Much of what's driving the push toward cleaner energy sources and greater energy efficiency is the prospect of legislation within the next few years that will effectively impose a carbon surcharge on companies that are producing carbon emissions beyond certain defined limits.

Tariffs Are a Risk

Such legislation will likely be in place by 2012 in order to enable U.S.-based companies to keep up with global emissions standards expected to be enforced in 2013, when the Kyoto protocol gives way to the next phase of global environmental compliance, says Kevin Book, senior energy policy analyst at Friedman Billings Ramsey (FBR).

Any country that hasn't taken steps to regulate carbon emissions from its own industries by then will probably be hit by tariffs from trading partners, predicts Book. "If the U.S. is not up to global standards, it could be disruptive from a trade and economic perspective," he says. "Any economy that wants to play in that game is going to want at least one year of lead time."

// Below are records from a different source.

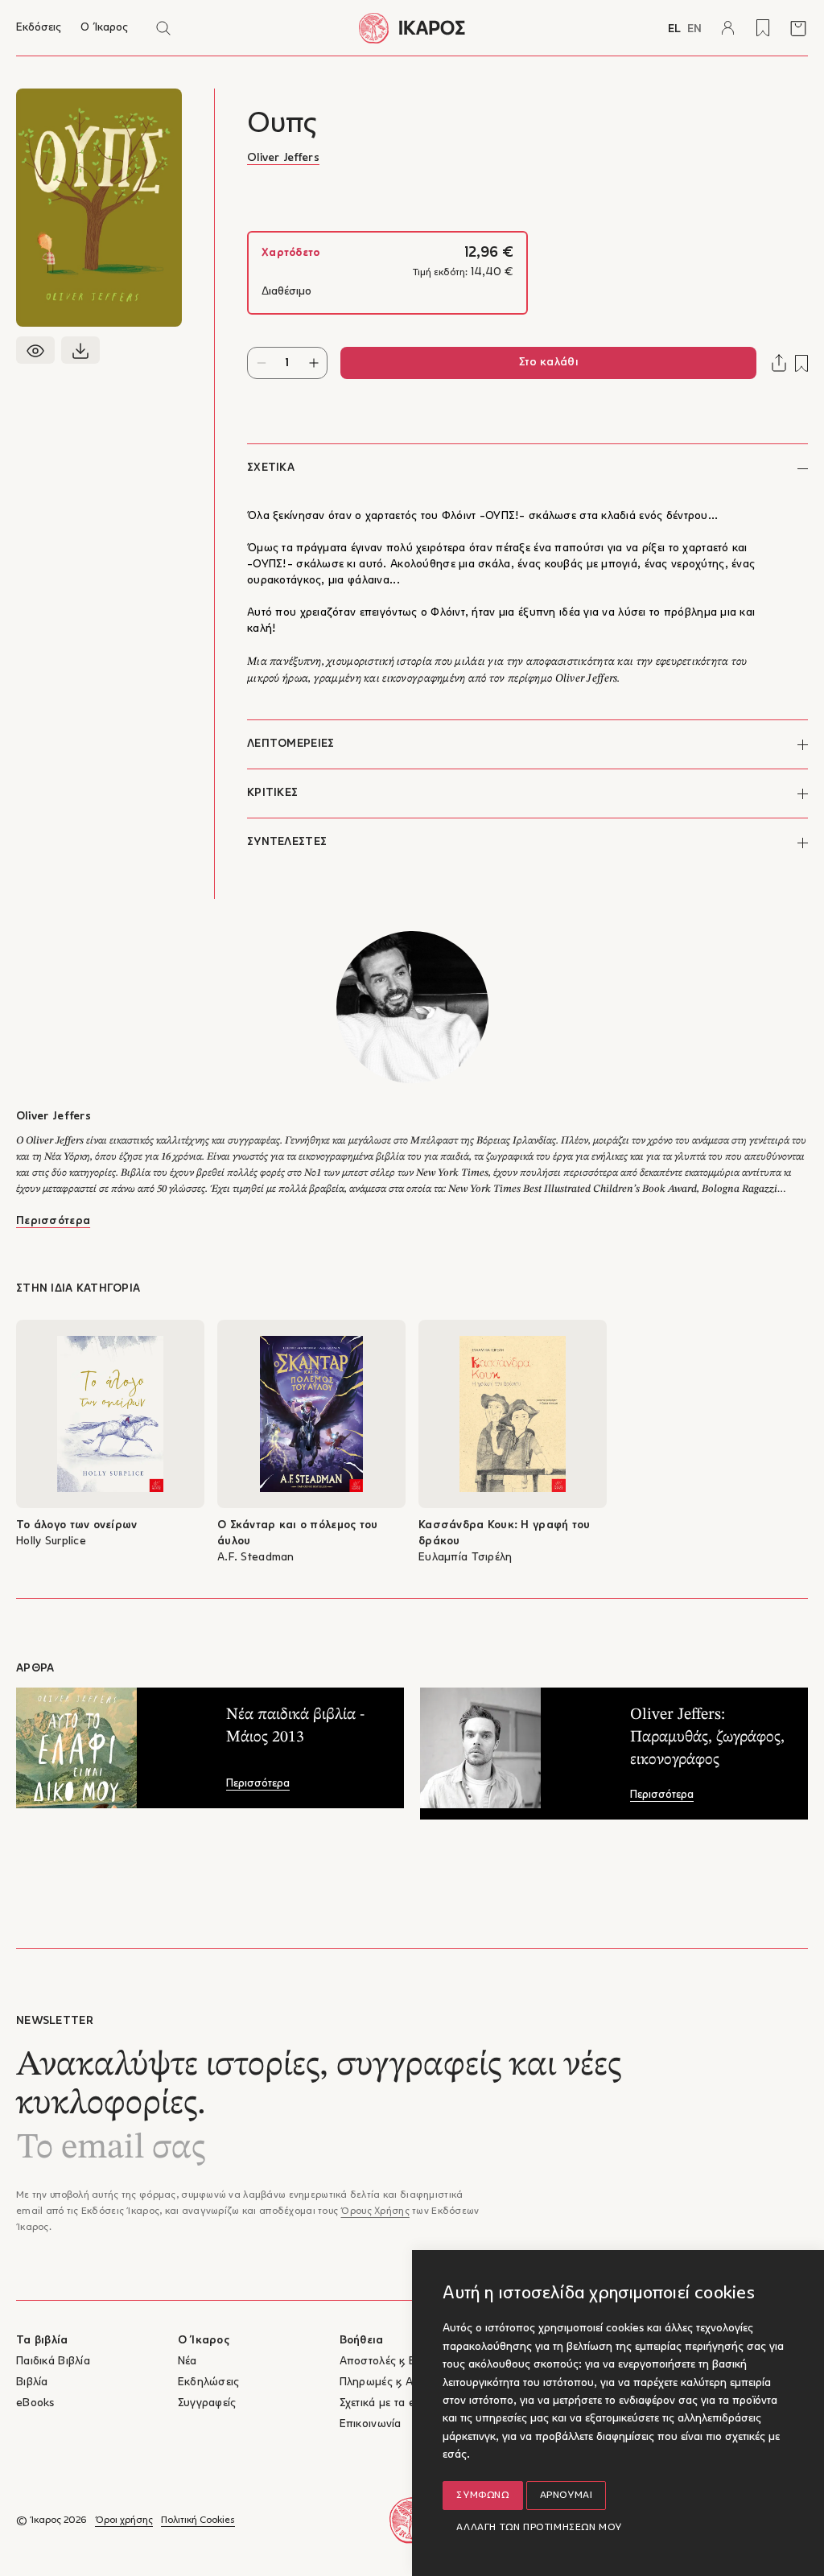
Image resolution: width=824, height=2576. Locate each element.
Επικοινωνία (371, 2424)
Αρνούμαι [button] (566, 2495)
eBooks (35, 2403)
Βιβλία (32, 2382)
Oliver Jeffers (283, 158)
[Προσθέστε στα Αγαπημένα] (801, 363)
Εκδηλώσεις (209, 2382)
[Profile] (727, 28)
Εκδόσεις (38, 28)
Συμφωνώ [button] (482, 2495)
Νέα (187, 2361)
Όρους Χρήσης (374, 2211)
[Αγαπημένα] (762, 28)
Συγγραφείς (207, 2403)
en (694, 29)
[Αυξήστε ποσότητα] (313, 363)
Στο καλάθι (548, 362)
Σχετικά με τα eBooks (393, 2403)
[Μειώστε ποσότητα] (261, 363)
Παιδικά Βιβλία (53, 2361)
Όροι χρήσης (124, 2520)
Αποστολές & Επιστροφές (404, 2361)
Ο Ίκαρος (104, 28)
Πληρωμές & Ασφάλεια (397, 2382)
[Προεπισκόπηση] (35, 350)
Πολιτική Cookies (198, 2520)
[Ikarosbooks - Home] (412, 28)
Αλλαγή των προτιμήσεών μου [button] (539, 2528)
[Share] (779, 363)
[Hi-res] (80, 350)
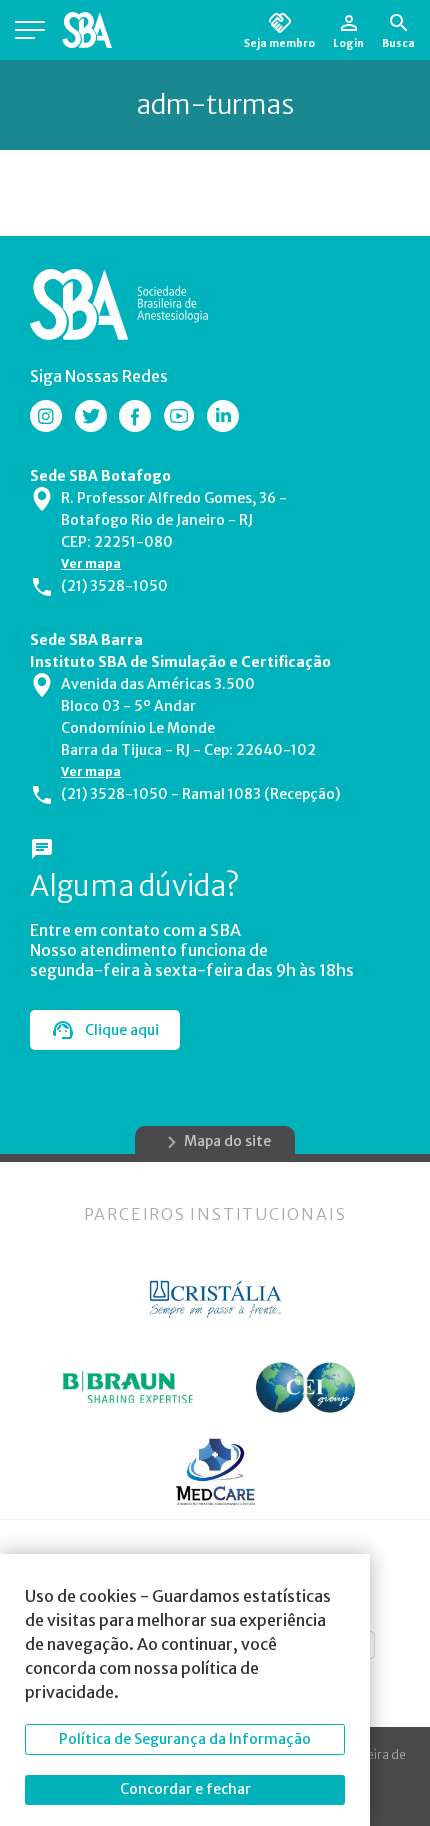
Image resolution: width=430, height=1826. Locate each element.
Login (348, 43)
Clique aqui (122, 1030)
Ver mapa (91, 563)
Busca (398, 43)
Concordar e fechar (185, 1789)
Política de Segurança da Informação (185, 1739)
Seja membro (279, 43)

Another factor that's ushered in demand for clean technology is the much greater cost of adding electric generation capacity in the traditional way—by building new power plants, which would also soon face the uncertainty of carbon caps. The failure to build new power plants has caused spare capacity on the electric grid across the U.S. to fall off to the point where it's below comfortable safety margins in certain regions. That makes local communities more susceptible to brownouts and blackouts during peak-usage periods.

A Challenge for U.S. Investors

Also, 25 states have adopted renewable portfolio standards that mandate that utilities garner a certain portion of their generation capacity from renewable sources such as solar and wind. Some states are far ahead of the curve on this, such as Connecticut, which extended its standards to all utilities across the state in 2003.

Where can investors interested in clean technology start? Some of the most promising renewable energy stocks—including Vestas Wind Systems (VWSYF), SolarWorld (SRWRF), and Q-Cells (QCLSF)—trade only in Europe or over the counter in the U.S., making it hard for U.S. investors to get a piece of the action. But in each subcategory, there are stocks that are available on American exchanges.

Although solar power still has a way to go until it is priced comparably to coal- or gas-fired electricity, it's becoming more compelling to utilities that aren't able to build more power plants and want to meet renewable standards, and to consumers who like the idea of doing their part in reducing greenhouse gas emissions.

Silicon Solar Cells Will Be Edged Out

The dominant solar technology is currently based on silicon, a nonmetallic substance that is packed into wafers that fit into panels, which absorb sunlight and convert it into electricity and heat. Eventually, however, silicon solar cells are likely to be edged out by thin-film cells, which at the moment aren't nearly as efficient as silicon-based cells.